L’ultime parade de Bohumil Hrabal, Jacques Josse, Editions La Contre Allée, 55 pages, 6 euros.


Gilles Cervera : L’enfant du monde

Que peut l’écriture face au malheur ? Elle peut beaucoup, nous dit le Rennais Gilles Cervera. « Celui qui écrit doit être le plus fort car c’est l’écriture qui extrait de la mort, qui sort, y compris de force, du silence ».

Le malheur dont il est question dans son livre est celui qui touche un enfant. « Il ne fait rien, ne dit rien. Il ne bouge que par ressauts ou risques de convulsion ». On l’apprend vite, quelques instants seulement après la naissance. Les parents viennent au chevet de l’enfant. « Il est tubé, monitoré. Comme tous les grands malades. Sauf qu’il n’y aura pas de guérison. Il vit, c’est déjà ça ».

Gilles Cervera raconte la rage du père, l’effroi de la mère (« l’enfant est contre elle dans la nuit noire qui s’étend »). Leur premier enfant. Tout s’écroule. « Ceux qui savent l’histoire de l’enfant sont soit tétanisés, soit ils ont des solutions. Ils disent qu’ils le tueraient. Ils disent qu’ils l’abandonneraient. Ils disent qu’il vaudrait mieux qu’il soit mort. Ils disent qu’on ne peut pas se faire à cet enfant tel qu’il est ». Mais Gilles Cervera répond : « Si, justement. Ils se trompent. L’enfant est un enfant du monde ».
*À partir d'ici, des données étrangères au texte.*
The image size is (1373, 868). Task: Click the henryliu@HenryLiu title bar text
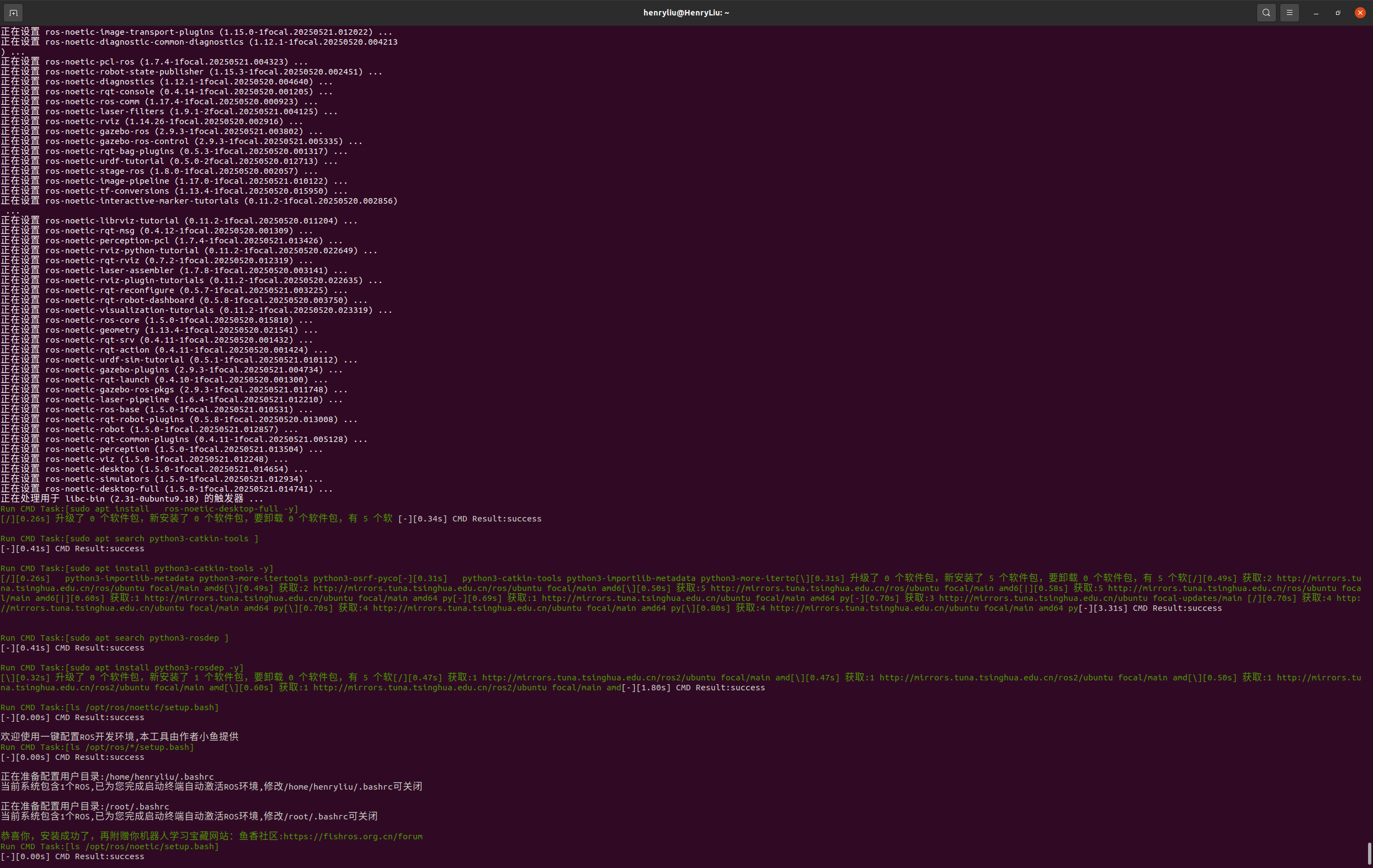(x=686, y=13)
Enfant du monde ? L’auteur le dit sans pathos, sans leçon morale à délivrer. « L’enfant n’agit pas sur le monde. Il le domine. Il domine tous les vivants qui savent de sa naissance à aujourd’hui son alitement ».

On sort ébranlé de ce récit fiévreux. Comme écrit dans l’urgence. Gilles Cervera aurait pu faire de la vie de cet enfant un récit méticuleux et « clinique ». Il a choisi la simple force des mots (ceux de la « matière poétique » chère à l’éditeur Yves Landrein) pour nommer la souffrance, l’hébétude, l’éloignement, la vie sans la vie. Tant de récits complaisants sur des minuscules états d’âme (qui encombrent parfois la vitrine des libraires) paraissent tellement dérisoires au regard de ce récit puissant. Cervera laboure profond, va au cœur de nos propres angoisses, de nos propres raisons de vivre ou de ne pas vivre. Son écriture fragmentaire, séquentielle, tourne en boucle autour de cette annonce qui foudroie, fait des allers retours entre l’enfant d’aujourd’hui (presque quarante ans) et celui d’hier sur lequel se penchent des sourires « avant l’immensité profonde du chagrin ».

Le récit ne manque pas d’évoquer le parcours de combattant des parents pour des prises en charge ou des placements en institution. Il évoque la froideur du milieu. Mais l’auteur avoue aussi ses propres manquements quand tout cela est arrivé, et surtout après. Alors, l’enfant, « il faut qu’il soit soutenu par l’écriture. Puisque parler est impossible ».

L’enfant du monde, Gilles Cervera, éditions Vagamundo, 136 pages, 13 euros.